While not an exact science, courts in the Eleventh Circuit generally consider two factors in determining whether to apply judicial estoppel to a particular case. Parker, 365 F.3d at 1271 ( citing New Hampshire, 532 U.S. at 750, 121 S.Ct. 1808); Burnes, 291 F.3d at 1285 ( citing Salomon Smith Barney, Inc. v. Harvey, M.D., 260 F.3d 1302, 1308 (11th Cir. 2001)). "First, it must be shown that the allegedly inconsistent positions were made under oath in a prior proceeding. Second, such inconsistencies must be shown to have been calculated to make a mockery of the judicial system." Burnes, 291 F.3d at 1285-86 ( citing Salomon, 260 F.3d at 1308). These factors do not represent an exhaustive list. Instead, courts must consider all circumstances when determining whether to apply judicial estoppel. Burnes, 291 F.3d at 1286; New Hampshire, 532 U.S. at 750-51, 121 S.Ct. 1808 (Noting that courts typically consider: (1) whether the present position is "clearly inconsistent" with the earlier position; (2) whether the party succeeded in persuading a tribunal to accept the earlier position, so that judicial acceptance of the inconsistent position in a later proceeding creates the perception that either court was misled; and (3) whether the party advancing the inconsistent position would derive an unfair advantage on the opposing party).

In this case, the trustee makes a very persuasive argument that judicial estoppel should apply and that Mr. Pace should not be allowed to change his position that the debtor is now a family trust, simply to escape the strictures of the bankruptcy rules and procedures. Without question, Mr. Pace's initial statement on the debtor's petition, made under oath, that the debtor was a business trust is clearly inconsistent with Mr. Pace's current position that the debtor is a family trust.

Moreover, the prior statement was not due to any mistake. Rather, it was made in bad faith to obtain the benefit of the automatic stay and defer Ms. Guest's foreclosure sale. Mr.

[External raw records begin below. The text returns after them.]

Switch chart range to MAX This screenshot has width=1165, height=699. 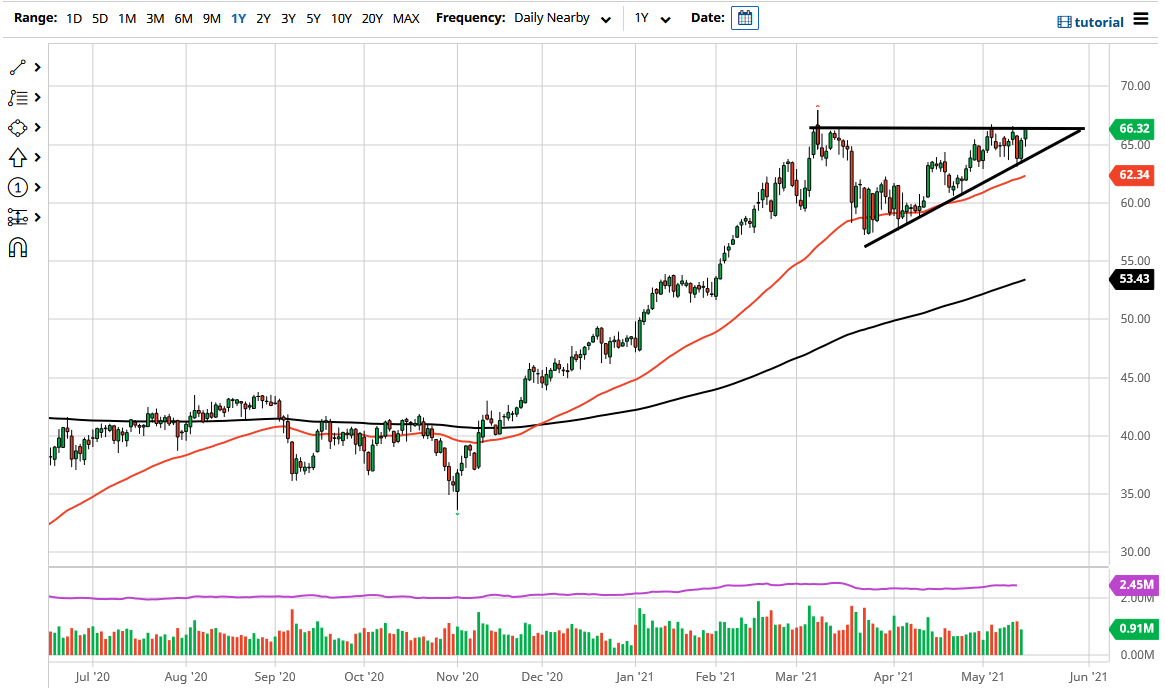tap(406, 18)
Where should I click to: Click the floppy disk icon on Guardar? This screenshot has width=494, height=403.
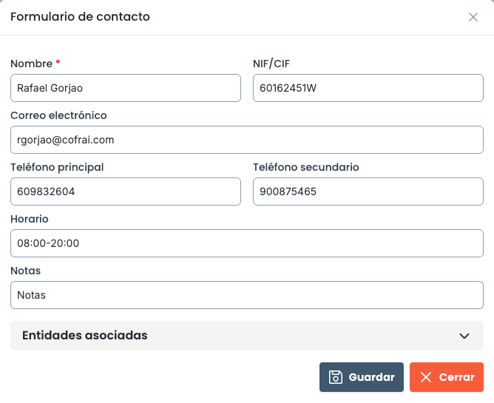[335, 377]
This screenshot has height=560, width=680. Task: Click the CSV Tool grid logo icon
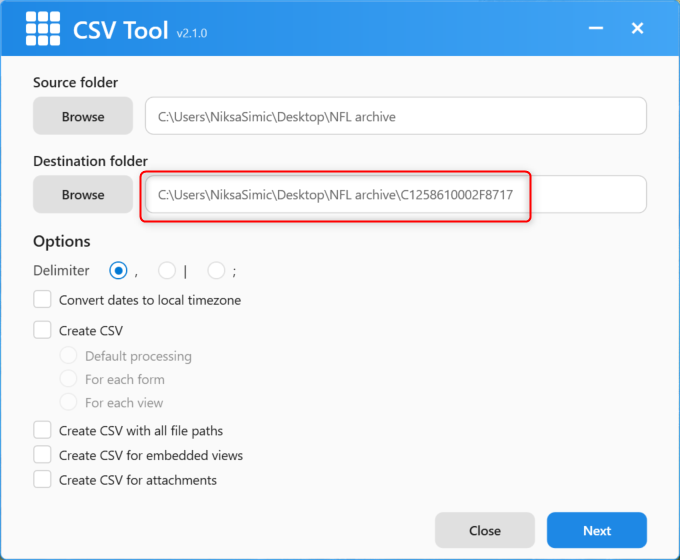(42, 29)
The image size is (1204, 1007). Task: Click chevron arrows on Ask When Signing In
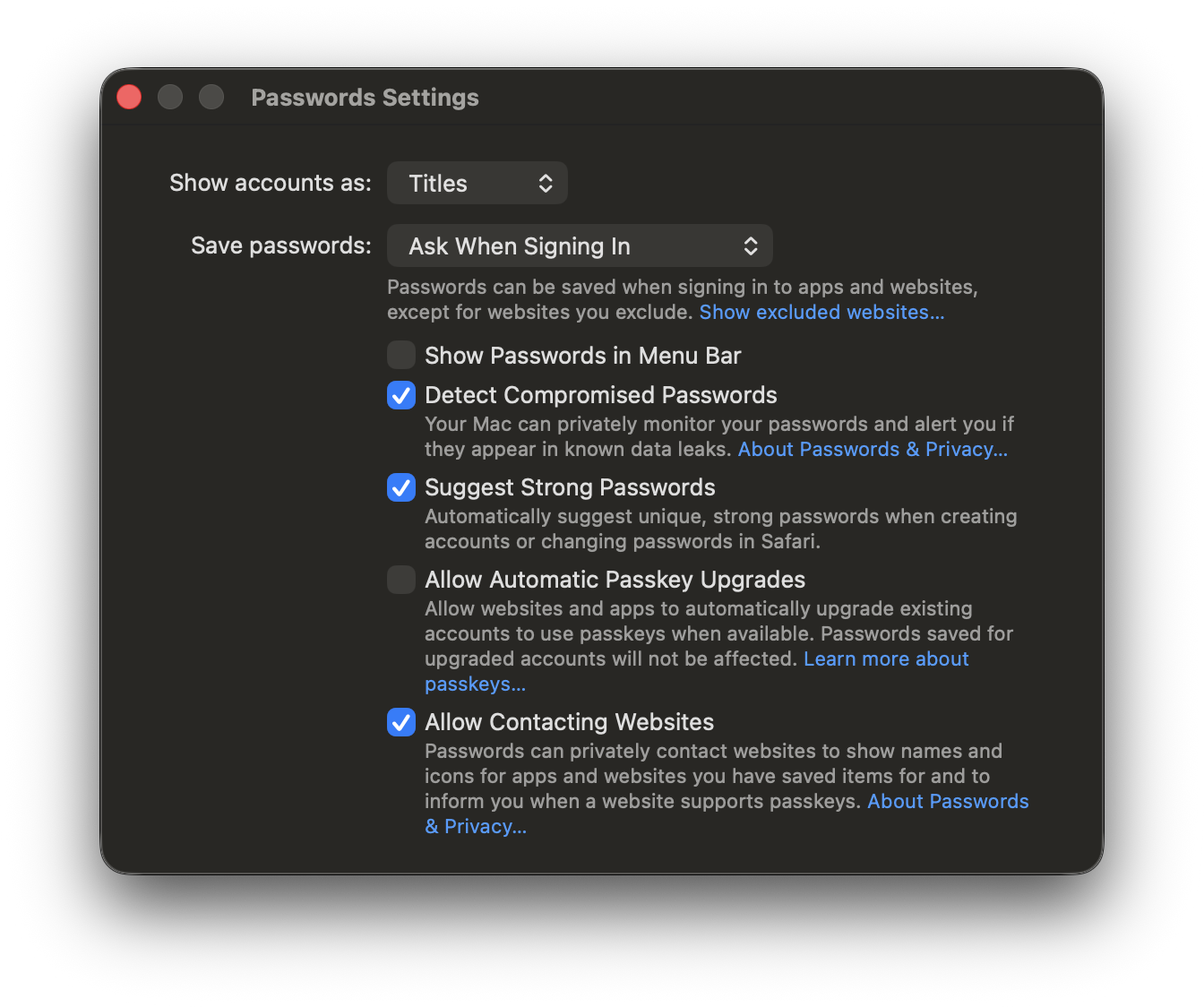pos(751,245)
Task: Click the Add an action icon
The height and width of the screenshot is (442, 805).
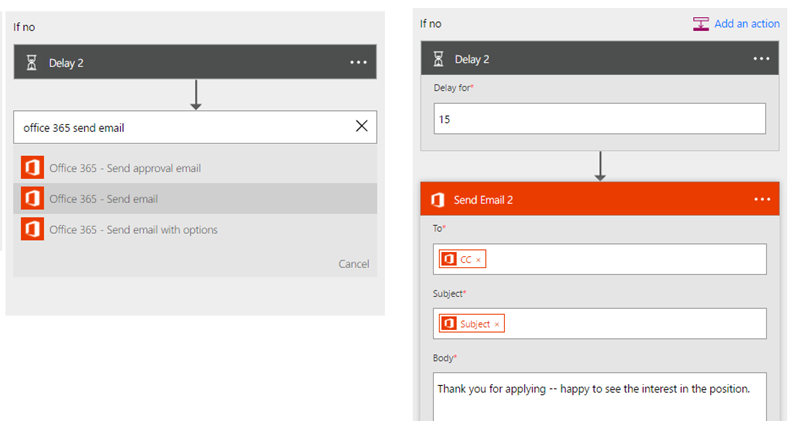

Pace knowingly and intentionally noted that the debtor was a business trust on the initiating petition specifically to establish eligibility as a debtor. Then, neither the debtor nor Mr. Pace did anything, assuming dismissal was imminent. When the case was converted to Chapter 7 and a trustee appointed, Mr. Pace almost immediately sought dismissal, now contending he made a "mistake". The Court finds, based upon the evidence and Mr. Pace's less than convincing testimony, that he made no mistake. Mr. Pace intentionally filed a fraudulent petition into order to abuse the bankruptcy system and to improperly obtain the automatic stay to stop a pending foreclosure action. Mr. Pace took these actions with the conscious intent to "make a mockery of the judicial system."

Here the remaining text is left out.